WHAT THIS TASK INVOLVES
Reproduce the lines of the records from the one containing "800x600 pixels. How" through the end of the records, both ends included, and leave out the pictures.

══ RECORDS FOR THIS TASK

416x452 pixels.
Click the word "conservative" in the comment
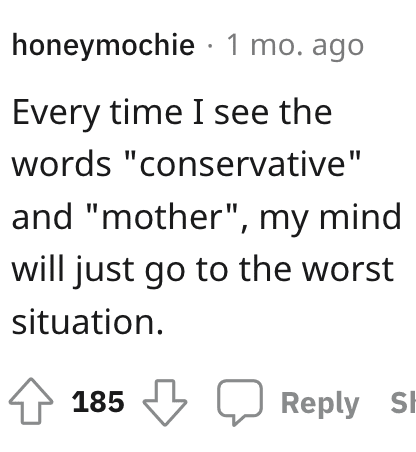(x=244, y=164)
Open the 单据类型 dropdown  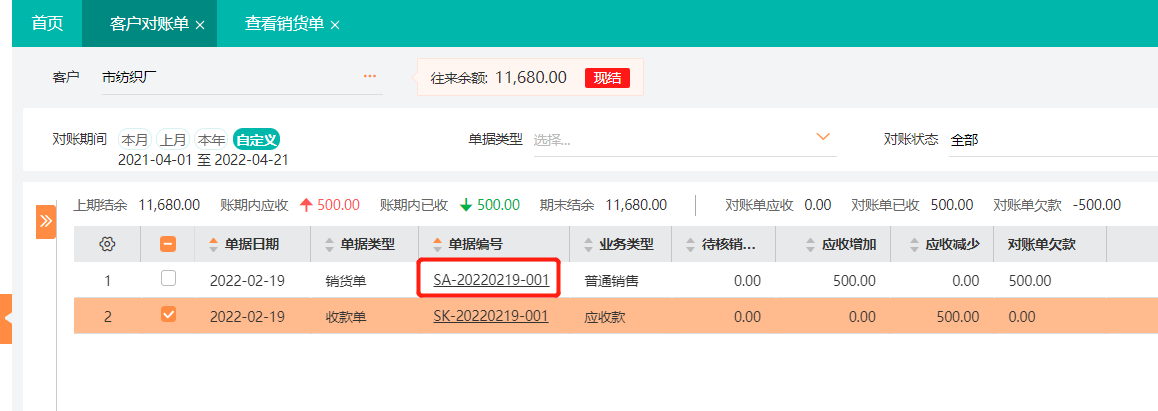(824, 138)
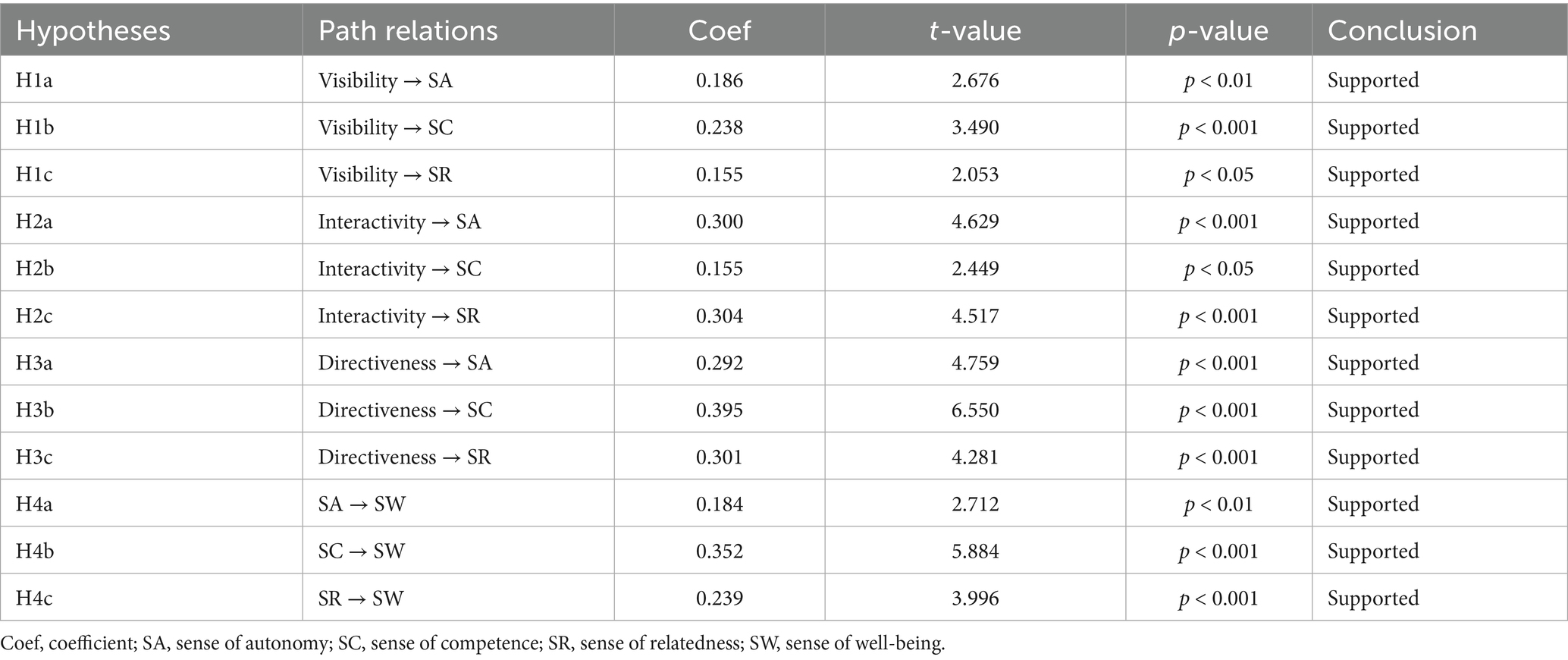The height and width of the screenshot is (660, 1568).
Task: Click the coefficient 0.395 in H3b row
Action: (x=720, y=410)
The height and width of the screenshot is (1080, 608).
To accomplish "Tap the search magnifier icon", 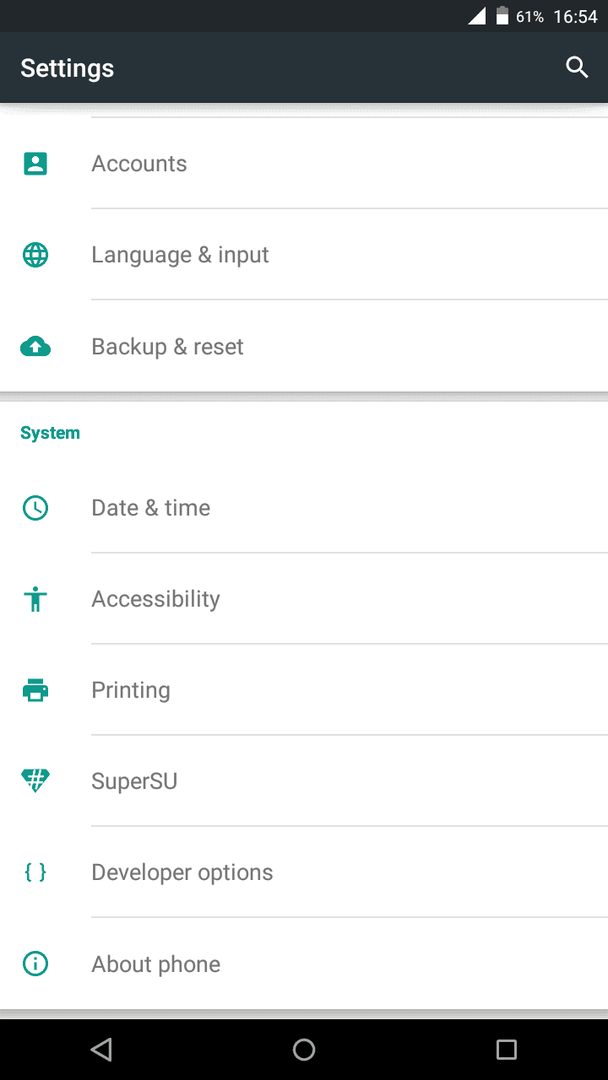I will coord(577,68).
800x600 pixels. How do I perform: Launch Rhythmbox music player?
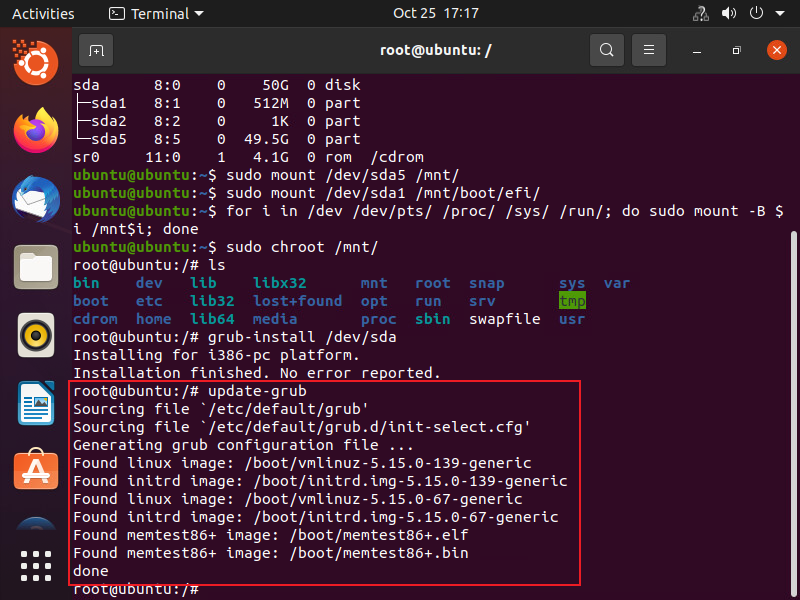(36, 335)
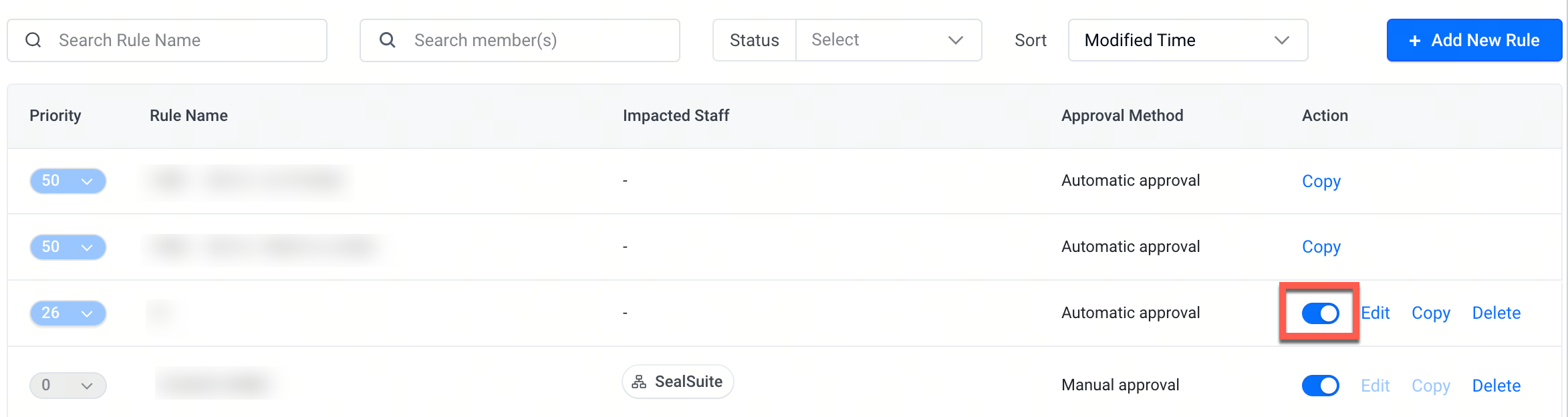This screenshot has height=417, width=1568.
Task: Toggle the highlighted switch in the priority 26 row
Action: [x=1320, y=313]
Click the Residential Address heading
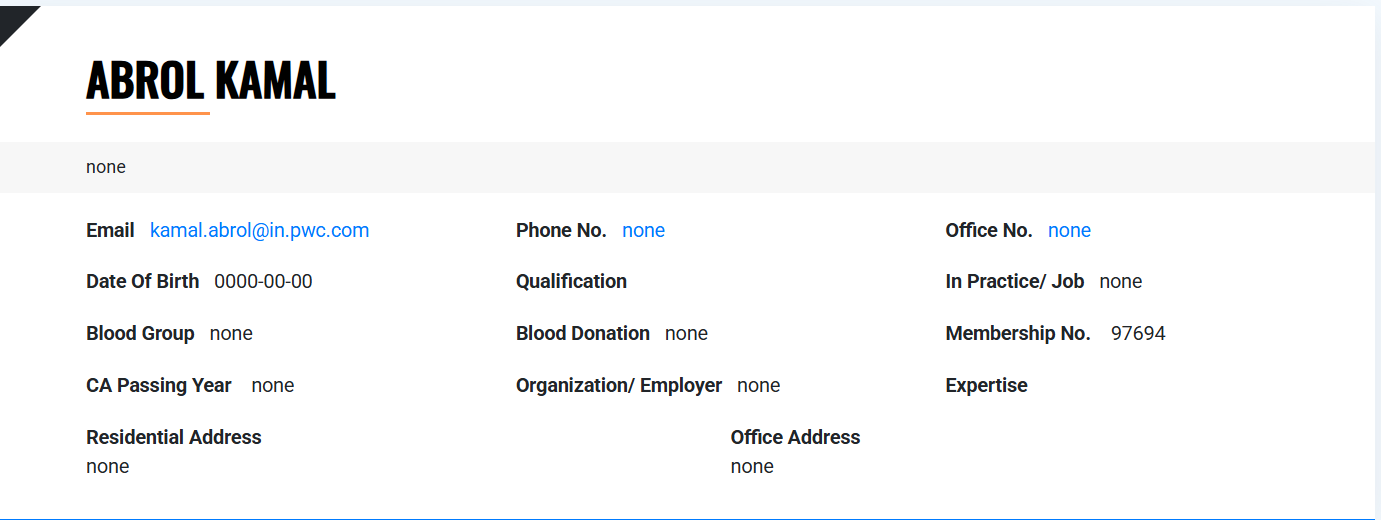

════

REPLY TO THE EXERCISE
800x600 pixels. How do I perform: Launch Rhythmbox music player?
(36, 335)
This screenshot has height=417, width=1568.
Task: Toggle the highlighted switch in the priority 26 row
Action: [x=1320, y=313]
Click the Residential Address heading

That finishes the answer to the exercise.